#### [Collected data entries]
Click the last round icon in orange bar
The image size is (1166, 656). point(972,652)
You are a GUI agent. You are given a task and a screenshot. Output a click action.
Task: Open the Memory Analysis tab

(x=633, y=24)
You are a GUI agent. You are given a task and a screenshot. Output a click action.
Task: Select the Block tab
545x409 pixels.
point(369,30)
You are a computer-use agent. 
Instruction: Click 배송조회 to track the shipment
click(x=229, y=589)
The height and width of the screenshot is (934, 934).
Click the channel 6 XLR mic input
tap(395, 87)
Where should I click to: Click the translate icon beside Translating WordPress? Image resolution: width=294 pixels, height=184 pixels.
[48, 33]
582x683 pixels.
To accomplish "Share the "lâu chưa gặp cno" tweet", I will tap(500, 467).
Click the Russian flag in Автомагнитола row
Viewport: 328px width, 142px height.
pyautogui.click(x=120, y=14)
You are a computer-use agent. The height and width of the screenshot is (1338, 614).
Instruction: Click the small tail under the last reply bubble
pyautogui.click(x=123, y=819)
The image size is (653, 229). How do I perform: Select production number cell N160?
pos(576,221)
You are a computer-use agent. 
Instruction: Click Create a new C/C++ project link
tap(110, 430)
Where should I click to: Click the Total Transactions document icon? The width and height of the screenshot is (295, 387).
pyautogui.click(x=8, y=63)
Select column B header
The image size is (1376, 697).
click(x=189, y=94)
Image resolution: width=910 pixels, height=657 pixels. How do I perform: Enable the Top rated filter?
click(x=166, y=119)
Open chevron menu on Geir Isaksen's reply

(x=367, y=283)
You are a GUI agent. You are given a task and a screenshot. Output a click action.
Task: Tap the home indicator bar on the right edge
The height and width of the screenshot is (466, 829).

#### [EXERCISE INSTRUCTIONS]
Type the records again in full, matching them exactly.

#### [OUTPUT FOR THIS TASK]
Click the last round icon in orange bar
The image size is (1166, 656). point(972,652)
You are a GUI agent. You are given a task and a screenshot. Output a click action.
Task: Open the Memory Analysis tab

(x=633, y=24)
You are a GUI agent. You are given a task and a screenshot. Output a click action.
Task: Select the Block tab
545x409 pixels.
point(369,30)
You are a computer-use agent. 
Instruction: Click 배송조회 to track the shipment
click(x=229, y=589)
The height and width of the screenshot is (934, 934).
Click the channel 6 XLR mic input
tap(395, 87)
Where should I click to: Click the translate icon beside Translating WordPress? Image resolution: width=294 pixels, height=184 pixels.
[48, 33]
582x683 pixels.
To accomplish "Share the "lâu chưa gặp cno" tweet", I will tap(500, 467).
Click the Russian flag in Автомагнитола row
Viewport: 328px width, 142px height.
pyautogui.click(x=120, y=14)
You are a computer-use agent. The height and width of the screenshot is (1338, 614).
Instruction: Click the small tail under the last reply bubble
pyautogui.click(x=123, y=819)
The image size is (653, 229). How do I perform: Select production number cell N160?
pos(576,221)
You are a computer-use agent. 
Instruction: Click Create a new C/C++ project link
tap(110, 430)
Where should I click to: Click the Total Transactions document icon? The width and height of the screenshot is (295, 387).
pyautogui.click(x=8, y=63)
Select column B header
The image size is (1376, 697).
click(x=189, y=94)
Image resolution: width=910 pixels, height=657 pixels. How do I perform: Enable the Top rated filter?
click(x=166, y=119)
Open chevron menu on Geir Isaksen's reply

(x=367, y=283)
You are a GUI agent. You are given a task and a screenshot. Output a click action.
Task: Tap the home indicator bar on the right edge
The height and width of the screenshot is (466, 829).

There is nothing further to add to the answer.